━━━ SUPPLIED DATA ━━━
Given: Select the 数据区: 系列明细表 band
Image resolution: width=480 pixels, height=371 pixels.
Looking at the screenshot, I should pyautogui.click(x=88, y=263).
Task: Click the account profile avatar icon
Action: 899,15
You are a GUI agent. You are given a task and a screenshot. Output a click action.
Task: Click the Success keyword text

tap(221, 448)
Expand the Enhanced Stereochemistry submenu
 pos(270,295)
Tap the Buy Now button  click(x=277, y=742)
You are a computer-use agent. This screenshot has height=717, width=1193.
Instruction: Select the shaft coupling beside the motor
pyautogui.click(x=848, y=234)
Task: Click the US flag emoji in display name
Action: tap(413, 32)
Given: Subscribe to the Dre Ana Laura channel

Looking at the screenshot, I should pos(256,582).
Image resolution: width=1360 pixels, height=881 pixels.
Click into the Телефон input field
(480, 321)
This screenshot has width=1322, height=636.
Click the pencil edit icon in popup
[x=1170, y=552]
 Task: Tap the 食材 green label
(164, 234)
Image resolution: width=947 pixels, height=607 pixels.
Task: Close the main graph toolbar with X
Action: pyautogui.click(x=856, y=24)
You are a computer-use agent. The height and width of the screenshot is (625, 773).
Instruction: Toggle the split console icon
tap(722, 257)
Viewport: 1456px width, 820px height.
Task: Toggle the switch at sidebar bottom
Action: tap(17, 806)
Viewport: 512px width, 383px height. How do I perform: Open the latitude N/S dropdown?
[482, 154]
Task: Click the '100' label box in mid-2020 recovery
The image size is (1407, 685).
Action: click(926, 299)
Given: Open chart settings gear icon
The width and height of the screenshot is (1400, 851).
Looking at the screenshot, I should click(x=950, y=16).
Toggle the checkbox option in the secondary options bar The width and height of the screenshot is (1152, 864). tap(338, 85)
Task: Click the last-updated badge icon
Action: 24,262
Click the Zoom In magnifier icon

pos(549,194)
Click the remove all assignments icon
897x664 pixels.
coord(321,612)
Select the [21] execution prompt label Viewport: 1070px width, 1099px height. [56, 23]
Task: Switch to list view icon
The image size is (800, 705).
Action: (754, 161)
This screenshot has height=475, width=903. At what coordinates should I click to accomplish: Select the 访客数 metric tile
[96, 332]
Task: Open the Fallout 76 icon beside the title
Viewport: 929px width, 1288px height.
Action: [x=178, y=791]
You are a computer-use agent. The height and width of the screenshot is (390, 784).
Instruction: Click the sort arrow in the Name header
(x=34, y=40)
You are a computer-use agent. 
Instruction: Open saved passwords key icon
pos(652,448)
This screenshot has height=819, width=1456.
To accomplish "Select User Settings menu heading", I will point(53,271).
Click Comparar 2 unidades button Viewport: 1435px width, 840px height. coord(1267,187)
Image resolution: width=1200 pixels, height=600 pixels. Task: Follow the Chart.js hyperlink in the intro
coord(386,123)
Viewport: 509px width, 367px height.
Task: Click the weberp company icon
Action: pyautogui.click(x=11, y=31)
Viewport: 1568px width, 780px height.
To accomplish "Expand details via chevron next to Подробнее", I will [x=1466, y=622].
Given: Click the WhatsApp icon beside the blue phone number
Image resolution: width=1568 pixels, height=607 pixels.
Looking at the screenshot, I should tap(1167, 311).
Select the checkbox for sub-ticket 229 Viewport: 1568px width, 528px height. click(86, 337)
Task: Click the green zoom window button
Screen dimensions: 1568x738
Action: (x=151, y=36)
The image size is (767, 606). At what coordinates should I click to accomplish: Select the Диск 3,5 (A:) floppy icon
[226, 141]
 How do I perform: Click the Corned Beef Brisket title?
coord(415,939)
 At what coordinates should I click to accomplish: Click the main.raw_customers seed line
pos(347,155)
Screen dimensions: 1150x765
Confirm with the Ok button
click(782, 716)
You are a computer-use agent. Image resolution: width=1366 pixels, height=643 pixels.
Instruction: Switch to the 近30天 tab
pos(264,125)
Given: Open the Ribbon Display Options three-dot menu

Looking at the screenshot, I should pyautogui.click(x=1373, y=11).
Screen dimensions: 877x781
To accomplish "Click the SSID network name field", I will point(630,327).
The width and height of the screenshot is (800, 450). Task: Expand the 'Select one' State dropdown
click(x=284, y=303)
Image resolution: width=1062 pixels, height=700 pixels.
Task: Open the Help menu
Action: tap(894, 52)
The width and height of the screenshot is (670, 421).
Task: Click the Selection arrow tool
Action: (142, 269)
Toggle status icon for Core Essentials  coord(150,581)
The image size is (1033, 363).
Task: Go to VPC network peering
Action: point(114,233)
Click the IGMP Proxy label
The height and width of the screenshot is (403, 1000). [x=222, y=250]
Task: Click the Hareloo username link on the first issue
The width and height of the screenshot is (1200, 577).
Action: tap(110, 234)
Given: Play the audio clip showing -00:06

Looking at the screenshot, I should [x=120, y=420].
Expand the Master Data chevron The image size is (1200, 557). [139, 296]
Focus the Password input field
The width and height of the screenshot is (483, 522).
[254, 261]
━━━
Print the records verbatim, stopping after the "Image resolution: width=1360" line.

◆ ANSWER AREA ◆
Given: Select the 数据区: 系列明细表 band
Image resolution: width=480 pixels, height=371 pixels.
Looking at the screenshot, I should pyautogui.click(x=88, y=263).
Task: Click the account profile avatar icon
Action: 899,15
You are a GUI agent. You are given a task and a screenshot. Output a click action.
Task: Click the Success keyword text

tap(221, 448)
Expand the Enhanced Stereochemistry submenu
 pos(270,295)
Tap the Buy Now button  click(x=277, y=742)
You are a computer-use agent. This screenshot has height=717, width=1193.
Instruction: Select the shaft coupling beside the motor
pyautogui.click(x=848, y=234)
Task: Click the US flag emoji in display name
Action: tap(413, 32)
Given: Subscribe to the Dre Ana Laura channel

Looking at the screenshot, I should pos(256,582).
Image resolution: width=1360 pixels, height=881 pixels.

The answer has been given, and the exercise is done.